Kopi Arabika Papua dikenal sebagai salah satu kopi terbaik di dunia. Keunikan yang dimiliki oleh Kopi Arabika Papua berasal dari alam yang masih sangat terjaga. Kopi tersebut ditanam pada wilayah dataran tinggi Papua seperti di Yahokimo, Intan Jaya, Pegunungan Bintang hingga Dogiyai, yang mana daerah tersebut memiliki kisaran suhu yang rendah (15 - 21 °C).
Suhu yang ideal bagi pertumbuhan kopi menjadi faktor lingkungan yang perlu diperhatikan. Mengingat suhu adalah faktor penting bagi Kopi Arabika, pemanasan global kini menjadi ancaman besar. Perubahan iklim yang lambat laun mempengaruhi suhu rata-rata di dataran tinggi Papua, tentunya menjadi suatu kekhawatiran bagi Kopi Arabika di wilayah-wilayah dataran tinggi Papua. Berdasarkan hal tersebut, maka diketahui bahwa suhu rendah saat ini sangat baik pada perkembangan kopi tersebut. Dikutip dari Jurnal Horticultural Science, Drinan dan Menzel menyatakan bahwa suhu yang rendah membantu perkembangan kuncup bunga dan memaksimalkan jumlah perbungaan pada kopi.
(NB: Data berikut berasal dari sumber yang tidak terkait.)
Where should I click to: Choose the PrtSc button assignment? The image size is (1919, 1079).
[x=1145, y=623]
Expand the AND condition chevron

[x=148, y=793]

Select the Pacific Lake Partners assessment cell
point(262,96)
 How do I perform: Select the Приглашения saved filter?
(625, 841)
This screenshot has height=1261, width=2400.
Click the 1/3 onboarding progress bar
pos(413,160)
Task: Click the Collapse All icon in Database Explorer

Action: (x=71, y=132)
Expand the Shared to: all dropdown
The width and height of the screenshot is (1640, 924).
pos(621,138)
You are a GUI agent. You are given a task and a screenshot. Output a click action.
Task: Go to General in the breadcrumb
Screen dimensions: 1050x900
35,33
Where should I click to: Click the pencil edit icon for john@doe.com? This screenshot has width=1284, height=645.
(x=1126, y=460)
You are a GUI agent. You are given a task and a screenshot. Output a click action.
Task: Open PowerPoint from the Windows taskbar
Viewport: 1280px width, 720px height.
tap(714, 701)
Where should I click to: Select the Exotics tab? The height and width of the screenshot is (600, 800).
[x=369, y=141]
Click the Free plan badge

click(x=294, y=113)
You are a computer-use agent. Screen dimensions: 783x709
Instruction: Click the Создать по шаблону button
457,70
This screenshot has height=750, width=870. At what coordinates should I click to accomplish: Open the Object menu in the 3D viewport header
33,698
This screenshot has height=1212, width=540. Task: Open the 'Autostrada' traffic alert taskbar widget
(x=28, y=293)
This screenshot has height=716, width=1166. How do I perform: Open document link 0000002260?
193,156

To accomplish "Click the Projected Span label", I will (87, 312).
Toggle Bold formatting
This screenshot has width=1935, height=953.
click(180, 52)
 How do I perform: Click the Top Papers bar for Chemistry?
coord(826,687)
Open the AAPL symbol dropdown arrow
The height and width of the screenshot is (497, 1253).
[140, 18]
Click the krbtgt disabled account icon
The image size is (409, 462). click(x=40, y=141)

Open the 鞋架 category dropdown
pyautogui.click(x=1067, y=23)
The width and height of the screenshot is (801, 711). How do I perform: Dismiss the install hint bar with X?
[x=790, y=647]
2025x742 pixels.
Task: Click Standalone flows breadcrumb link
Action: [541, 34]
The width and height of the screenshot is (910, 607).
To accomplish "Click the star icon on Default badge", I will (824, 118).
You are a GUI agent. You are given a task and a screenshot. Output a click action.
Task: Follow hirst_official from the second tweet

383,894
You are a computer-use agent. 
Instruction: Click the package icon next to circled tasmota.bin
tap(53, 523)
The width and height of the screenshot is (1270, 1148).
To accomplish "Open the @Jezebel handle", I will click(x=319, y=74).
Tidak dapat dipungkiri lagi jika perubahan iklim menjadi ancaman serius bagi dataran tinggi Papua. Salah satu dampak yang nyata dapat kita lihat dari lelehnya gletser di Puncak Jaya. Dikutip dari Proceedings of the National Academy of Sciences of the United States of America, Permana dkk. (2019) menyatakan bahwa lapisan es di Puncak jaya meleleh 5,4 kali lipat lebih cepat dalam 8 tahun terakhir. Melihat salah satu kasus tersebut, maka perlu dilakukan penanganan serius untuk menjaga suhu ideal dataran tinggi Papua demi pertumbuhan dan perkembangan Kopi Arabika Papua. Upaya yang dapat dilakukan yakni melindungi eksistensi hutan tropis dan reboisasi pada lahan kosong.

REFERENSI ↗ Drinnan, J.E. and Menzel, C.M., 1995. Temperature affects vegetative growth and flowering of coffee (Coffea arabica L.). Journal of Horticultural Science, 70(1), pp.25-34.
↗ Permana, D.S., Thompson, L.G., Mosley-Thompson, E., Davis, M.E., Lin, P.N., Nicolas, J.P., Bolzan, J.F., Bird, B.W., Mikhalenko, V.N., Gabrielli, P. and Zagorodnov, V., 2019. Disappearance of the last tropical glaciers in the Western Pacific Warm Pool (Papua, Indonesia) appears imminent. Proceedings of the National Academy of Sciences, 116(52), pp.26382-26388.